NT uranium ready to set sail for China
THE first shipment of Northern Territory uranium to China will be sent in the next few weeks.
The shipment will come from the Ranger mine, 260km east of Darwin.
Energy Resources Australia spokeswoman Libby Beath refused to comment on the shipment, which will be Australia's first deal to export uranium to China.
Ms Beath said any deal or its timing would be protected by "commercial in confidence".
But a spokeswoman for Rio Tinto, which controls ERA, was quoted in The Australian confirming the existence of a contract for a small one-off shipment by the end of the year.
"It is hoped this will lead to a good relationship for the future," she said.
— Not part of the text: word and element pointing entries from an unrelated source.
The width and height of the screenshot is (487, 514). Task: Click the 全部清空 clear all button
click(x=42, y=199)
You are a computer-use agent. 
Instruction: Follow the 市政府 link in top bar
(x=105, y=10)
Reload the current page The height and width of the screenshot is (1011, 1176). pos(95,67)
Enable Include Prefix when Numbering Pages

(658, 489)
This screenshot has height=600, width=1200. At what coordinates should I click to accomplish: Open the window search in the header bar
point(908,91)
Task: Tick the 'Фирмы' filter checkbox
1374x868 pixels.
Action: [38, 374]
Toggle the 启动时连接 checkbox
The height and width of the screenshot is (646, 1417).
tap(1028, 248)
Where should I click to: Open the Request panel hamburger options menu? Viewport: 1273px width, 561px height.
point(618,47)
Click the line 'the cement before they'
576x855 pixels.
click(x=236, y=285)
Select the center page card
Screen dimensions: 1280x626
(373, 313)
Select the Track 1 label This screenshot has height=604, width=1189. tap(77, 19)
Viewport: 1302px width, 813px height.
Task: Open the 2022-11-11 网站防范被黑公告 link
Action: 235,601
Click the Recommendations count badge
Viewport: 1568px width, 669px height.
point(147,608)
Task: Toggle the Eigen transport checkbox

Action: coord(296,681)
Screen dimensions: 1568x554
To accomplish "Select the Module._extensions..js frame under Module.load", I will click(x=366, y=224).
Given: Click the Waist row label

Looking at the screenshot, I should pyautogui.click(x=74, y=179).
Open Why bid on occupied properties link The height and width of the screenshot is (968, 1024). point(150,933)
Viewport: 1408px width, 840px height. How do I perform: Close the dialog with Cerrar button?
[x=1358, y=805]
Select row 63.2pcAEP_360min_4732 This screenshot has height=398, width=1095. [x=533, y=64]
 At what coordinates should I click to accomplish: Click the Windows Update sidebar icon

China's demand for resources is hoped to cushion the Northern Territory from the global financial crisis threatening to drive the rest of the country into recession.
Resources Minister Kon Vatskalis last week returned from China as part of a plan to attract five major Chinese mining investments, worth more than $50 million each, by 2011.
China's plan to build 40 nuclear power plants by 2020 could offer more opportunities for the Territory.
Uranium has been regularly exported through Darwin Harbour as Yellow Cake in 44 gallon drums for the last five years.
Australia has more than 40 per cent of the world's uranium deposits - half of which are found in the Northern Territory.
ERA is the world's fourth-largest uranium producer, providing nearly 11 per cent of global primary uranium production.
The open-cut Ranger mine is Australia's largest uranium producer.ERA's website said its uranium was used only for the generation of nuclear electricity under strict international safeguards, monitored by the Australian Safeguards and Non-Proliferation Office and the International Atomic Energy Agency.
In the last financial year, uranium sales were $US349 million, an increase of 70 per cent over the previous 12 months.
ERA contributed $123 million to the Territory economy in 2007, spending $47 million in wages and salaries.